Claude Simon: L’Acacia (The Acacia)
This novel is about war. In fact, it is about two wars, the two world wars. Much of it is autobiographical, with Simon himself being the key character in the World War II story and his father being the key character in the World War I story. The novel consists of 12 chapters, each with a date, either a specific date (i.e. day, month, year) or a more general date (i.e. year or range of years). We actually start off with 1919, i.e. after World War I. Three women and a young boy are travelling around ruined France, looking for something. Simon gives a wonderful picture of France just after World War I, a country in ruins, completely devastated with few facilities and transport networks destroyed. We soon learn that the group consists of a widow, her sisters-in-law and the widow’s son. They are looking for the grave of the widow’s late husband, killed in the war. The young boy is Simon himself, with his mother and his aunts, who actually did go looking for the grave of Simon’s father (this was confirmed by Simon in an interview with Marianne Alphant, a journalist for La Libération). They find the grave from a description they have been given. Simon’s father and another French officer are buried in a grave with German soldiers, as they were killed in a fight with the Germans but the French, in retreat, had no time to recover the bodies.
The next chapter jumps to 17 May 1940. The Germans invaded France on 10 May 1940 and, by 17 May, France was in chaos, with the Allied forces in full retreat. In this chapter we get a picture of a small cavalry troop, hungry (like their horses) and unsure what they are doing and where they are going. We then go back to August 1914 when a regiment is moved up to the front (it takes nearly two days) and huge amounts of soldiers (officers and men) are slaughtered (we are given the figures). In between we learn what happened prior to World War I, where the two aunts of the first chapter make sacrifices so that their brother, Simon’s father, can go to the military academy of Saint-Cyr. They learn of his marriage in a letter and they do not approve of his decision. The book continues in this way, jumping between the two eras and telling the story of Simon’s father, who, as we know, is killed during World War I and Simon himself who, as we know, survives.

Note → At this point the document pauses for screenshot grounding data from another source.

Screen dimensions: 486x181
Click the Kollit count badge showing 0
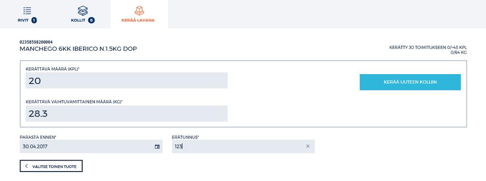[x=91, y=20]
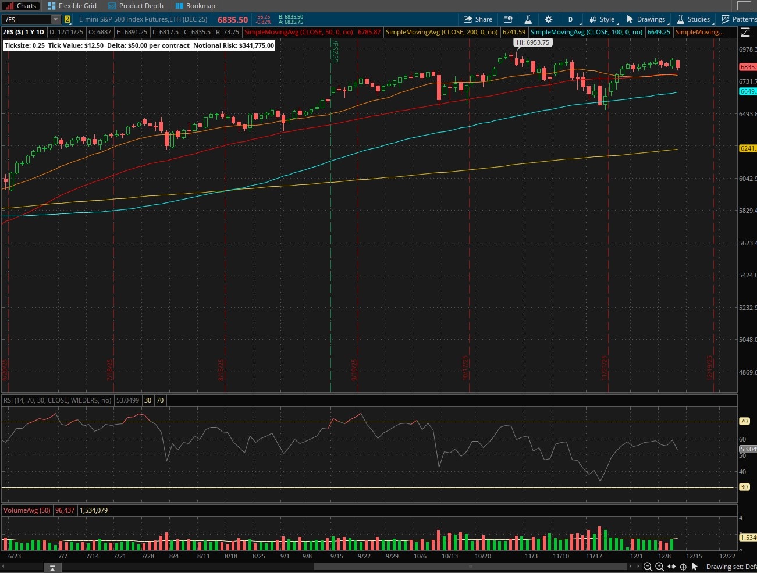Open the /ES symbol dropdown arrow
This screenshot has width=757, height=573.
click(55, 19)
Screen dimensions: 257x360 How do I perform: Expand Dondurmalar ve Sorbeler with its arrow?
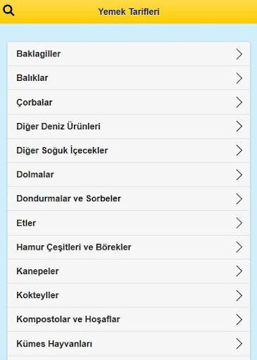239,199
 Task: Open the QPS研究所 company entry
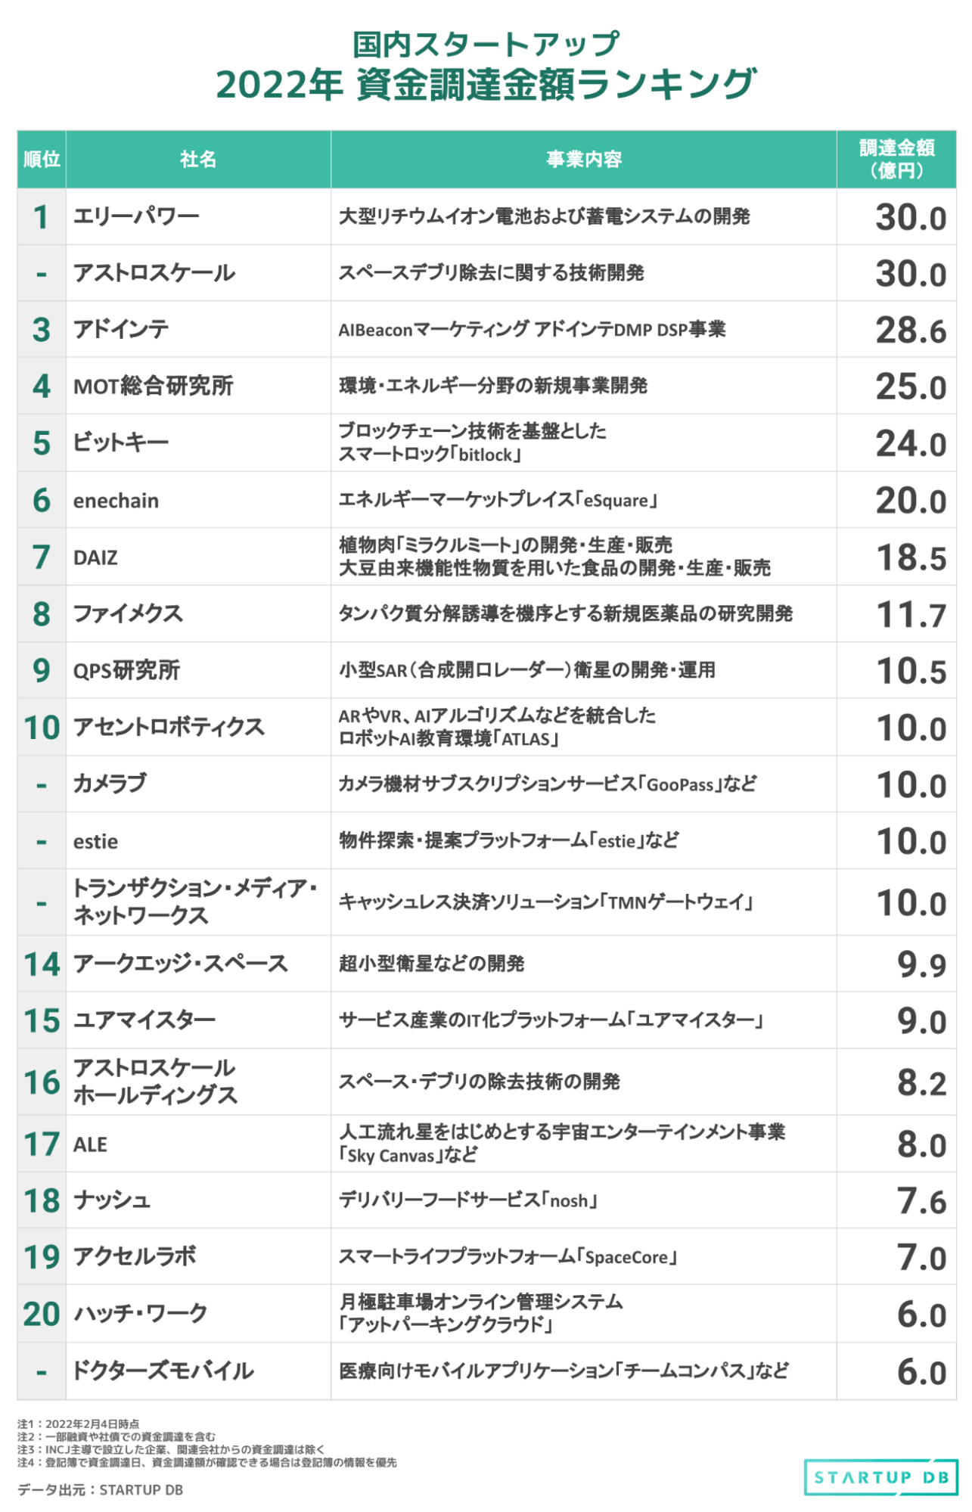tap(126, 670)
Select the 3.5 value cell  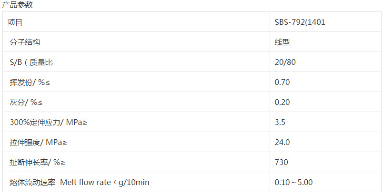(280, 122)
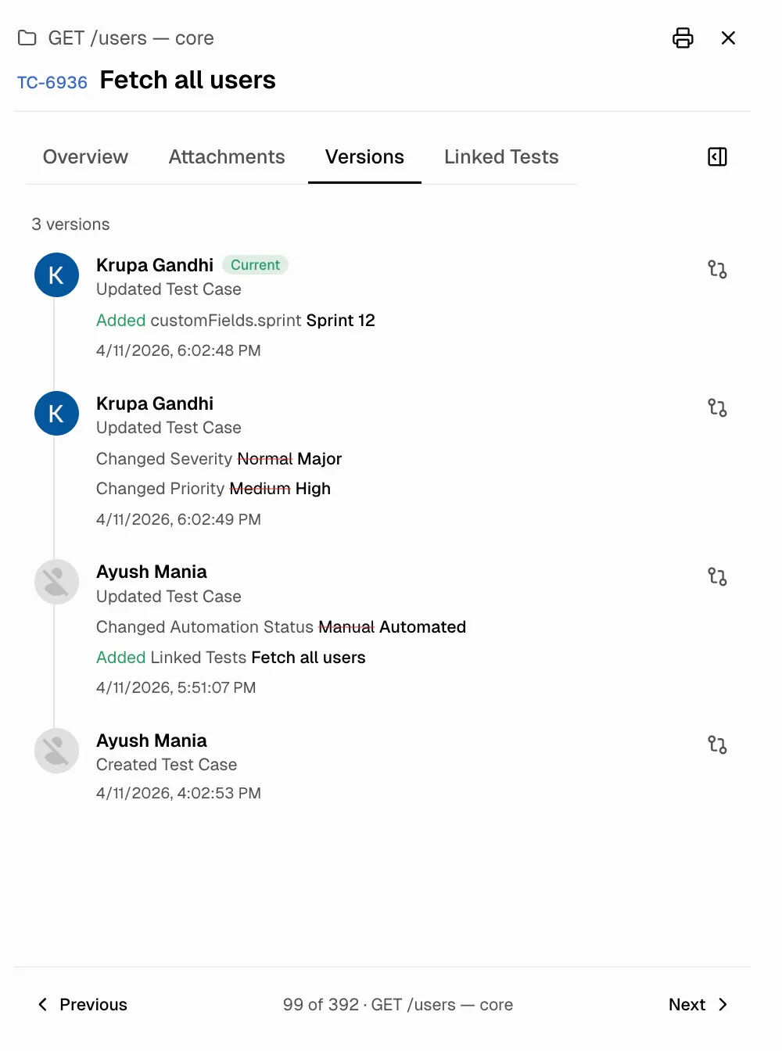Compare the current Sprint 12 version
Image resolution: width=782 pixels, height=1051 pixels.
click(x=717, y=270)
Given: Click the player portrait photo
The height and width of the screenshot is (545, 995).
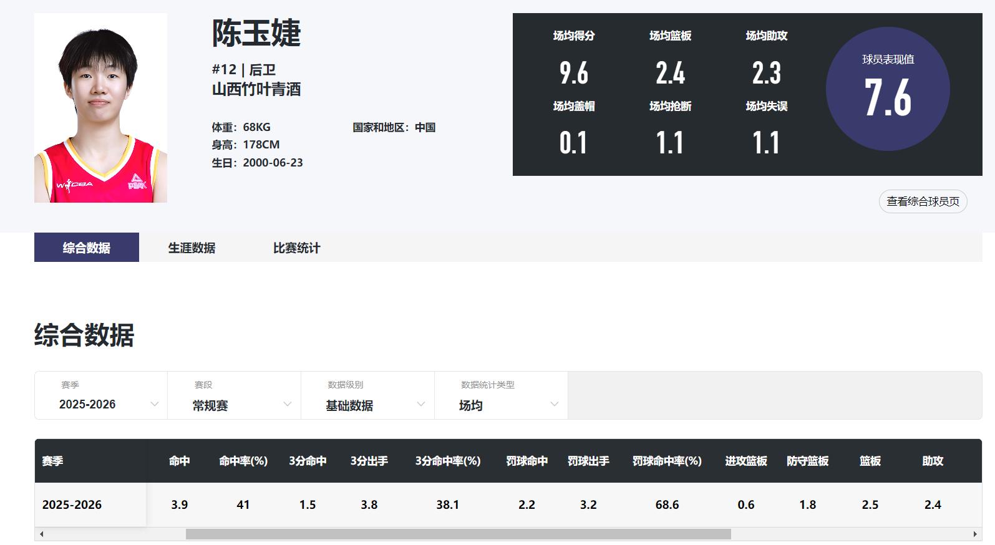Looking at the screenshot, I should pos(100,108).
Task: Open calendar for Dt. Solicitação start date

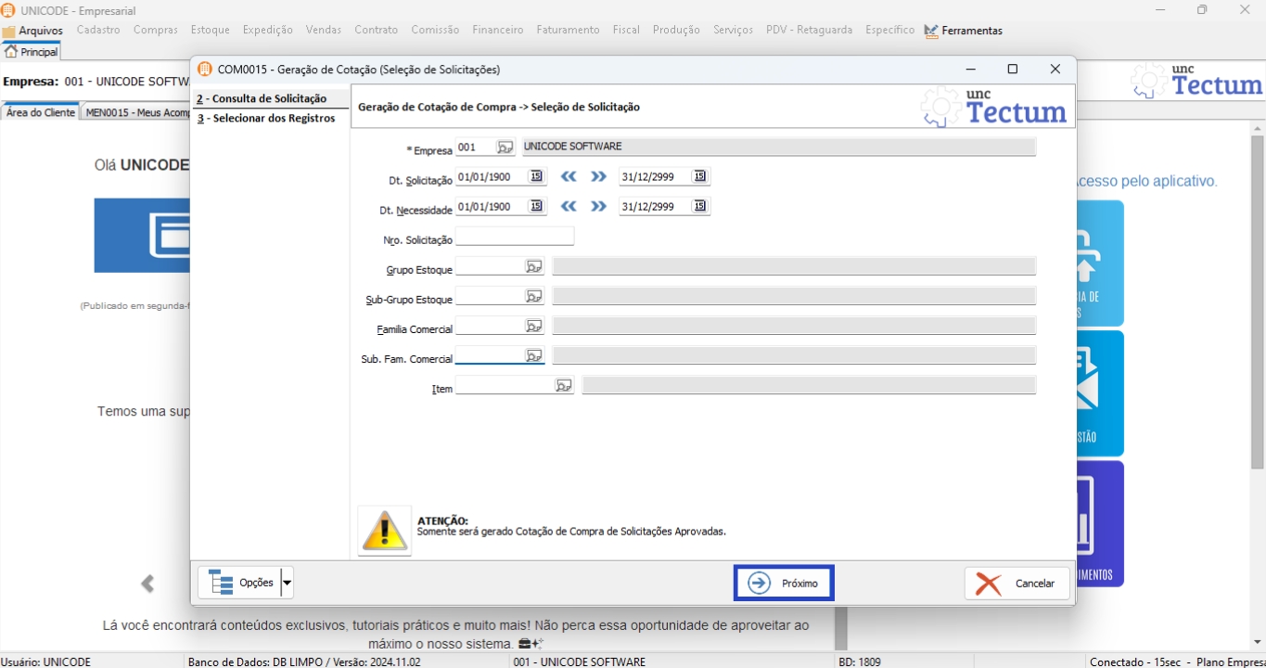Action: click(536, 177)
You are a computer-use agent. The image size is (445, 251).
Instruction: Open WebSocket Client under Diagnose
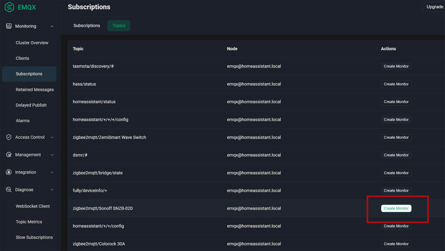pyautogui.click(x=33, y=206)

The story is told in the third person and characters are rarely named, referred to either as he or she or by a title such as the colonel or the mother. At times, it is not clear who is being referred to or, indeed, where they are in the story. Of course, all this is meant to show the chaos of war where no-one is really sure what is going on. The fifth chapter, called 1880-1914, is calmer, as we follow the two sisters supporting their brother’s military career. We also learn of Simon’s mother, descendant of a famous French general, meeting his father for the first time and her admiration for him. But the novel is about war and that is what we see most of, not just Simon and his father but others as well, many victims. We meet the colonel (a real person according to Simon in an interview in Le Figaro for the fortieth anniversary of the Fall of France) who led his cavalry troop into an ambush and we see the general chaos of the events of those days, with no-one seeming to be in charge and all the army in headlong flight. Above all, Simon gives us a graphic and detailed description of what went on in the two wars, from the perspective of the individual soldier. It is not glory, honour and valour but incompetence and chaos. Simon tells his story extremely well, as we would expect from one of the best-known books of a Nobel Prize winner.